• [Problem description]: Only these lines of the data below are wanted: the one with "Given: Open color_pickers.css.liquid", the one with "This screenshot has height=1049, width=1922.", and any lines between them, each repeated exactly.
*** Task data ***
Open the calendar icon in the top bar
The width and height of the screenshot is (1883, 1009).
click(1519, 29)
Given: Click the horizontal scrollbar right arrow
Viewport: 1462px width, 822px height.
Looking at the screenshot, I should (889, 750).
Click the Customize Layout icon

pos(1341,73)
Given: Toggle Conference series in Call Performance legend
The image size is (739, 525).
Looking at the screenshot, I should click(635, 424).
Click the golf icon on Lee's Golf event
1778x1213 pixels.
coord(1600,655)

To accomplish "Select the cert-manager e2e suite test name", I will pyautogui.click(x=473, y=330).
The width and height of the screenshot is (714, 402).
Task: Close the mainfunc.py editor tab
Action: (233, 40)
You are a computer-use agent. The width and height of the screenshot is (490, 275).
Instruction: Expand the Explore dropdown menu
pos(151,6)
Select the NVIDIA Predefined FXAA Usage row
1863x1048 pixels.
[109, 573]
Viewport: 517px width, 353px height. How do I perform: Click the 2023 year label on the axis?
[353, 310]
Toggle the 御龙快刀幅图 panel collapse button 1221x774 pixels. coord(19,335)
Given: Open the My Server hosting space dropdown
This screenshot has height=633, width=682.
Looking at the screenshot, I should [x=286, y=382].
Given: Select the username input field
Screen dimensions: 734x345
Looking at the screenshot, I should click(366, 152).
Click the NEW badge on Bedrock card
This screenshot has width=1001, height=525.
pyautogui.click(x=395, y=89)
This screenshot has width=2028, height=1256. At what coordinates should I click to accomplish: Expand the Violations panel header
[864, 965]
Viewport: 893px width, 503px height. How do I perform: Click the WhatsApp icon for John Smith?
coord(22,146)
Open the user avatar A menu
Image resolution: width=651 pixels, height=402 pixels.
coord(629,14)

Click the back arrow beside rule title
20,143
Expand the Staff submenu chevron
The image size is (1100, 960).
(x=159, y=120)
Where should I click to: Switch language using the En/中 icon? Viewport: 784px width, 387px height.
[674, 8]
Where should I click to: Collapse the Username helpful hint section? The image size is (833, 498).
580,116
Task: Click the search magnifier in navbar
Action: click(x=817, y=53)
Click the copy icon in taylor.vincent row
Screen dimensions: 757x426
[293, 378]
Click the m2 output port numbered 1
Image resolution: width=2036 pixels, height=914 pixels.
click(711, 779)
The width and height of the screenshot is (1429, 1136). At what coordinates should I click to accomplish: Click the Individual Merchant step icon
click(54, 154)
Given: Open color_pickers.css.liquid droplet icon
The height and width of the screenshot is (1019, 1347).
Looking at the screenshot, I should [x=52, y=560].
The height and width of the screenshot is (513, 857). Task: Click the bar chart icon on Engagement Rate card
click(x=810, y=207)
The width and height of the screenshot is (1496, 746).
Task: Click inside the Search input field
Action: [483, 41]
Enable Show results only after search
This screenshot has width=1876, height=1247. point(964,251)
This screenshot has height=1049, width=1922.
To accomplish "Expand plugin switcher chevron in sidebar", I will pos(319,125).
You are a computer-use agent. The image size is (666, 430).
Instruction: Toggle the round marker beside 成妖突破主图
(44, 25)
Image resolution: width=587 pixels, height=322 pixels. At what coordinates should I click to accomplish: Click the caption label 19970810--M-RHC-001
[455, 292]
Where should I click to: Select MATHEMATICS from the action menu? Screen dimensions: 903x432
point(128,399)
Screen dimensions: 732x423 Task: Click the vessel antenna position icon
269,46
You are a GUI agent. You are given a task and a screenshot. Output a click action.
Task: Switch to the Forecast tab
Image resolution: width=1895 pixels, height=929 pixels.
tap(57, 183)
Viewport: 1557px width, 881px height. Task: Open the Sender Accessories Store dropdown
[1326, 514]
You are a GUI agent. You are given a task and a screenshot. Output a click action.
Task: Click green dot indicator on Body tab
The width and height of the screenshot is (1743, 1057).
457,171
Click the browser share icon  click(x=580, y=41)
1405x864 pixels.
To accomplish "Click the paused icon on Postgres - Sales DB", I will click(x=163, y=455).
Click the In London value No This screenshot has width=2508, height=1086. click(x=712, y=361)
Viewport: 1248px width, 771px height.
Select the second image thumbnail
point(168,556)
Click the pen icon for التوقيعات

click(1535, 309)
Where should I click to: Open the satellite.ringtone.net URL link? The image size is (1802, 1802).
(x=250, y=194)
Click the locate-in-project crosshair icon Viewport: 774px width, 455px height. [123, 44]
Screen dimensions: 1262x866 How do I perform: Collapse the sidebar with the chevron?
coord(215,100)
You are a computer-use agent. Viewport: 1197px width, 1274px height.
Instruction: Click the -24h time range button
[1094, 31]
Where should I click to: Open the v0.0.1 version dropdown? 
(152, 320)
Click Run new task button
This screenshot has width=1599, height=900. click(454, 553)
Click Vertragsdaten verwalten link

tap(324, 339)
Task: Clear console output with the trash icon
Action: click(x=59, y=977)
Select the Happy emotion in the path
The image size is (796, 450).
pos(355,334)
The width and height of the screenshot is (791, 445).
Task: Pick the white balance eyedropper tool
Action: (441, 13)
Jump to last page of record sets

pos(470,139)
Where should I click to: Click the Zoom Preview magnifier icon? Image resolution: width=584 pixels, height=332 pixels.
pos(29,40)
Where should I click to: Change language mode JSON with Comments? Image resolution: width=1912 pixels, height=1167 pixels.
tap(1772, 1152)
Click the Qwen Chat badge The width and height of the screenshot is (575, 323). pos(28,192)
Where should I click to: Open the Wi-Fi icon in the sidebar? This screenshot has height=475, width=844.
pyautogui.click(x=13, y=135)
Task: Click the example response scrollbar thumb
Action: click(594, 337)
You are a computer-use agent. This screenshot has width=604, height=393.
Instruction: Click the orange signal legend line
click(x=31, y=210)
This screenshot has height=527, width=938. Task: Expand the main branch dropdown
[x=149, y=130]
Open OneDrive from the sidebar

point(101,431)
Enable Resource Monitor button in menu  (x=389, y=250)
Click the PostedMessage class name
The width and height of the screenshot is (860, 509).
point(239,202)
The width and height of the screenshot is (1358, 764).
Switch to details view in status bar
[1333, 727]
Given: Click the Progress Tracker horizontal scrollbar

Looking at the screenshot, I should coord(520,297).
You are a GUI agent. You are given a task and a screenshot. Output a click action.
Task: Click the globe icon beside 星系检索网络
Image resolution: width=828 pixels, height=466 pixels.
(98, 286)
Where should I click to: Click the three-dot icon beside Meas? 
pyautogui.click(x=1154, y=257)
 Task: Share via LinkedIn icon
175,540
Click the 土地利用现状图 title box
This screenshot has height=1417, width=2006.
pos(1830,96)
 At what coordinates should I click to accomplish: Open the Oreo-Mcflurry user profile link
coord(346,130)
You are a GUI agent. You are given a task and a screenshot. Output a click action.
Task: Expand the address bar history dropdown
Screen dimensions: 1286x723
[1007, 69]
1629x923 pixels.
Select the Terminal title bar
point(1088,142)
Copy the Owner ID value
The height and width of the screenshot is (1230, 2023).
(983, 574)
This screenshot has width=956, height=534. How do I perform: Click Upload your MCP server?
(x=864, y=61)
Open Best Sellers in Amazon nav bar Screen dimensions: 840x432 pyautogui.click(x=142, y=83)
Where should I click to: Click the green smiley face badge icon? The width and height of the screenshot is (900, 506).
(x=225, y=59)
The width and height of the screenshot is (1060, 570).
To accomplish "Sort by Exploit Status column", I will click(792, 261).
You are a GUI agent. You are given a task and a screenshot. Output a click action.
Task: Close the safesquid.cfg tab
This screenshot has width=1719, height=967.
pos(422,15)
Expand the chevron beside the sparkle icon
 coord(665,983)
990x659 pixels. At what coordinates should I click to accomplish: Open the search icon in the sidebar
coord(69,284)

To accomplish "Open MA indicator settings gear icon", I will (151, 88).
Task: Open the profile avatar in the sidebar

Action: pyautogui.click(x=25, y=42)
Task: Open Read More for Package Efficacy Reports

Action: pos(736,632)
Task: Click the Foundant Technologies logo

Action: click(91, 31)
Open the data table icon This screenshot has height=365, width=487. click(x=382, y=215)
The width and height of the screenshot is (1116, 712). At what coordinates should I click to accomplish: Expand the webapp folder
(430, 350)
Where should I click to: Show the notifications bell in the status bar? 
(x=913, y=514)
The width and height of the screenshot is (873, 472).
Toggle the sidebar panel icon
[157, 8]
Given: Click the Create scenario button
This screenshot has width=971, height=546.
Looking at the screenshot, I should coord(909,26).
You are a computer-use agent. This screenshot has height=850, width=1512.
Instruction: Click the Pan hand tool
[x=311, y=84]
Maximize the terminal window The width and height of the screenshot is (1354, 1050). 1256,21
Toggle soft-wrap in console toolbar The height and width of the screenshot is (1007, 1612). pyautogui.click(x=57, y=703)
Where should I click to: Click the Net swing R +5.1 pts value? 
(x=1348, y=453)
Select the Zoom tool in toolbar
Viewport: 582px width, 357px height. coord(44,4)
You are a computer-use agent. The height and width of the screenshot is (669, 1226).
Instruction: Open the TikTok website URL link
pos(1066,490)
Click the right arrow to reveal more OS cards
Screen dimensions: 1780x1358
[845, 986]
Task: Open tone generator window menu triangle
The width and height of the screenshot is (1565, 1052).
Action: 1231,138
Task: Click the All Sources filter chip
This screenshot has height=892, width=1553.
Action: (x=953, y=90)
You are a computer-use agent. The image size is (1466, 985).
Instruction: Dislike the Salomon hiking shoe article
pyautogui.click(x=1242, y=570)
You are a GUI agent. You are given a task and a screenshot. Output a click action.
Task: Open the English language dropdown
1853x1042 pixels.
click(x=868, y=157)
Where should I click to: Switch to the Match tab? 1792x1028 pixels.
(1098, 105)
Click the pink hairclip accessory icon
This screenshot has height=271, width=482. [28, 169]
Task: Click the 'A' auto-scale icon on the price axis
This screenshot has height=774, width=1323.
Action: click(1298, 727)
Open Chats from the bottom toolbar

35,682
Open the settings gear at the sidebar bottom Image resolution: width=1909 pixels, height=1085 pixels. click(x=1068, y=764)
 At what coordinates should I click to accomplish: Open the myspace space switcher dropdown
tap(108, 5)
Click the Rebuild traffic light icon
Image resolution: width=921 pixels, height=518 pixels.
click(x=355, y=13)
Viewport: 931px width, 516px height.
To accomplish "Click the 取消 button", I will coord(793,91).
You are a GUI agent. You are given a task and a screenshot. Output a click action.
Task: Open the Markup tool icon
*** End of Task data ***
• [Solution to this problem]:
Given: Open color_pickers.css.liquid droplet icon
The height and width of the screenshot is (1019, 1347).
Looking at the screenshot, I should [x=52, y=560].
The height and width of the screenshot is (513, 857). Task: Click the bar chart icon on Engagement Rate card
click(x=810, y=207)
The width and height of the screenshot is (1496, 746).
Task: Click inside the Search input field
Action: [483, 41]
Enable Show results only after search
This screenshot has width=1876, height=1247. point(964,251)
This screenshot has height=1049, width=1922.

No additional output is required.